Morarasu Bianca Codrina, Sorodoc Victorita, Haisan Anca, Morarasu Stefan, Bologa Cristina, Haliga Raluca Ecaterina, Lionte Catalina, Marciuc Emilia Adriana, Elsiddig Mohammed, Cimpoesu Diana, Dimofte Gabriel Mihail, Sorodoc Laurentiu
Department of Internal Medicine and Toxicology, Saint Spiridon University Regional Emergency Hospital, Faculty of Medicine, "Grigore T. Popa" University of Medicine and Pharmacy, Iasi 700111, Romania.
Department of Emergency Medicine, Saint Spiridon University Regional Emergency Hospital, Faculty of Medicine, "Grigore T. Popa" University of Medicine and Pharmacy, Iasi 700111, Romania.
World J Clin Cases. 2023 Jul 6;11(19):4513-4530. doi: 10.12998/wjcc.v11.i19.4513.
Upper gastrointestinal (GI) bleeding is a life-threatening condition with high mortality rates.
To compare the performance of pre-endoscopic risk scores in predicting the following primary outcomes: In-hospital mortality, intervention (endoscopic or surgical) and length of admission (≥ 7 d).
We performed a retrospective analysis of 363 patients presenting with upper GI bleeding from December 2020 to January 2021. We calculated and compared the area under the receiver operating characteristics curves (AUROCs) of Glasgow-Blatchford score (GBS), pre-endoscopic Rockall score (PERS), albumin, international normalized ratio, altered mental status, systolic blood pressure, age older than 65 (AIMS65) and age, blood tests and comorbidities (ABC), including their optimal cut-off in variceal and non-variceal upper GI bleeding cohorts. We subsequently analyzed through a logistic binary regression model, if addition of lactate increased the score performance.
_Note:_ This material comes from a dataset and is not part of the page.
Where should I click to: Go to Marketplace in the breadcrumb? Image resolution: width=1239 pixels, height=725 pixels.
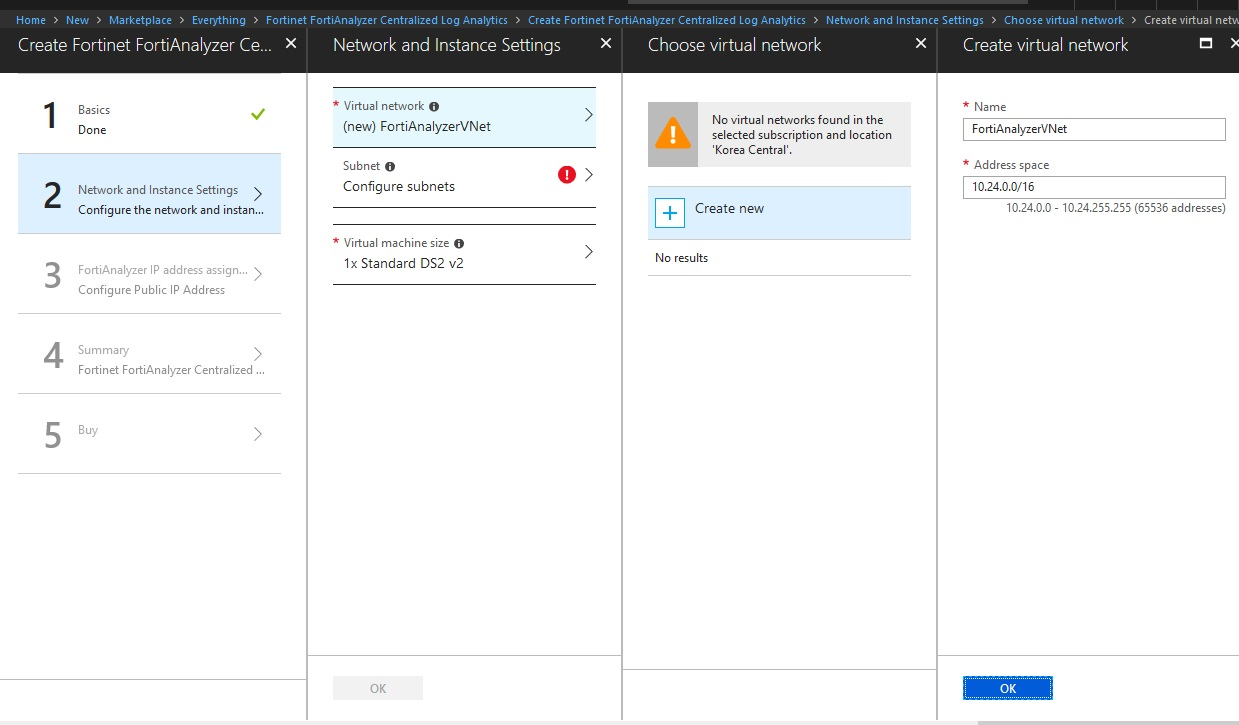(x=140, y=20)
All scores had discriminative ability in predicting in-hospital mortality irrespective of study group. AIMS65 score had the best performance in the variceal bleeding group (AUROC = 0.772; < 0.001), and ABC score (AUROC = 0.775; < 0.001) in the non-variceal bleeding group. However, ABC score, at a cut-off value of 5.5, was the best predictor (AUROC = 0.770, = 0.001) of in-hospital mortality in both populations. PERS score was a good predictor for endoscopic treatment (AUC = 0.604; = 0.046) in the variceal population, while GBS score, (AUROC = 0.722; = 0.024), outperformed the other scores in predicting surgical intervention. Addition of lactate to AIMS65 score, increases by 5-fold the probability of in-hospital mortality ( < 0.05) and by 12-fold if added to GBS score ( < 0.003). No score proved to be a good predictor for length of admission.
ABC score is the most accurate in predicting in-hospital mortality in both mixed and non-variceal bleeding population. PERS and GBS should be used to determine need for endoscopic and surgical intervention, respectively. Lactate can be used as an additional tool to risk scores for predicting in-hospital mortality.
上消化道(GI)出血是一种危及生命的疾病,死亡率很高。
比较内镜检查前风险评分在预测以下主要结局方面的表现:住院死亡率、干预措施(内镜或手术)和住院时间(≥7天)。
我们对2020年12月至2021年1月期间363例上消化道出血患者进行了回顾性分析。我们计算并比较了格拉斯哥-布拉奇福德评分(GBS)、内镜检查前罗卡尔评分(PERS)、白蛋白、国际标准化比值、精神状态改变、收缩压、65岁以上年龄(AIMS65)以及年龄、血液检查和合并症(ABC)的受试者操作特征曲线下面积(AUROCs),包括它们在静脉曲张性和非静脉曲张性上消化道出血队列中的最佳截断值。随后,我们通过逻辑二元回归模型分析了添加乳酸是否能提高评分表现。
无论研究组如何,所有评分在预测住院死亡率方面都具有判别能力。AIMS65评分在静脉曲张出血组中表现最佳(AUROC = 0.772;<0.001),而ABC评分(AUROC = 0.775;<0.001)在非静脉曲张出血组中表现最佳。然而,ABC评分在截断值为5.5时,是两组人群住院死亡率的最佳预测指标(AUROC = 0.770,= 0.001)。PERS评分是静脉曲张人群内镜治疗的良好预测指标(AUC = 0.604;= 0.046),而GBS评分(AUROC = 0.722;= 0.024)在预测手术干预方面优于其他评分。将乳酸添加到AIMS65评分中,住院死亡率的概率增加5倍(<0.05),添加到GBS评分中则增加12倍(<0.003)。没有评分被证明是住院时间的良好预测指标。
ABC评分在预测混合性和非静脉曲张性出血人群的住院死亡率方面最为准确。PERS和GBS评分应分别用于确定是否需要内镜和手术干预。乳酸可作为风险评分的附加工具用于预测住院死亡率。